THE PROBLEM →
Find and copy each line of the data that includes "computer".

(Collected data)
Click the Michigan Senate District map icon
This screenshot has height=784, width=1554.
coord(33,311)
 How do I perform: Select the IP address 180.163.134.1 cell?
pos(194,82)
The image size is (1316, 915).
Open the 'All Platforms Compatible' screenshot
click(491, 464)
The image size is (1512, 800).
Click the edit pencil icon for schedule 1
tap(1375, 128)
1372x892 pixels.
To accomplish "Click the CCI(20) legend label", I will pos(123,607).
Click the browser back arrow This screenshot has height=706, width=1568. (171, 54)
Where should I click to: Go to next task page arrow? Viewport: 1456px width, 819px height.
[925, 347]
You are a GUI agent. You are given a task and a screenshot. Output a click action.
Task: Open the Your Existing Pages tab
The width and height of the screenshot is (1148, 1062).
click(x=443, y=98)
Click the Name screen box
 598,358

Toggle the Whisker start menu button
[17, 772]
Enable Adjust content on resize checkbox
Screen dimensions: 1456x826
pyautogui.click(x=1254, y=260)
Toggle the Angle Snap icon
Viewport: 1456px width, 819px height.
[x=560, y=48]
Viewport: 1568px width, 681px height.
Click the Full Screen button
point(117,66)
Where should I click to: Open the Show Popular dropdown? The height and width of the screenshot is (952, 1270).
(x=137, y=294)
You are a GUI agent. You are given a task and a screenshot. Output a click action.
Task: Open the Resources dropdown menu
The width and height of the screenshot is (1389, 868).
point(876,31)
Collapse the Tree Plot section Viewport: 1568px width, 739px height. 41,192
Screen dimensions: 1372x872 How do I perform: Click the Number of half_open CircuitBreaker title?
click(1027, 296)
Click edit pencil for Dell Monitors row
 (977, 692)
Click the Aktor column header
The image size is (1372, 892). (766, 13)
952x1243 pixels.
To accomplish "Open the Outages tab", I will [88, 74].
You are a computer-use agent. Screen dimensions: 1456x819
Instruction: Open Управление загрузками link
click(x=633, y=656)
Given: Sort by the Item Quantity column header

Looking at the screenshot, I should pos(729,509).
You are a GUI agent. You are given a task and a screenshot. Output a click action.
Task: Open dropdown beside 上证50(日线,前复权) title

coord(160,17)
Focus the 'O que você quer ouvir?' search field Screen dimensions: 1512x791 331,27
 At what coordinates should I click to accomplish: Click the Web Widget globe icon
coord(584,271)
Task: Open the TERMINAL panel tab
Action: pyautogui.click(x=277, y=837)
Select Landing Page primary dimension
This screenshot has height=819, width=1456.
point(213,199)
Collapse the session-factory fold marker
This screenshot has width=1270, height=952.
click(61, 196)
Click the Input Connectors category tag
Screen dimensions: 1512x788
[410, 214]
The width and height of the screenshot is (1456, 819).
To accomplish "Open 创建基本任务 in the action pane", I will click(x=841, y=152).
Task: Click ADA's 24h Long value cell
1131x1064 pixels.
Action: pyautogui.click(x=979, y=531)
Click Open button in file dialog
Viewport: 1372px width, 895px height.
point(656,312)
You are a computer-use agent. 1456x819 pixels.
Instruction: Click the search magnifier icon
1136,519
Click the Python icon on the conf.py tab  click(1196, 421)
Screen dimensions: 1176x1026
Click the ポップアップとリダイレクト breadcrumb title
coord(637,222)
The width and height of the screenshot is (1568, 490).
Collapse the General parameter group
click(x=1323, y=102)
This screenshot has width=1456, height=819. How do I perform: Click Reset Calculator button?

WRITTEN RESPONSE →
You are a computer-use agent. Screen dimensions: 1456x819
You are a computer-use agent. 1456x819 pixels.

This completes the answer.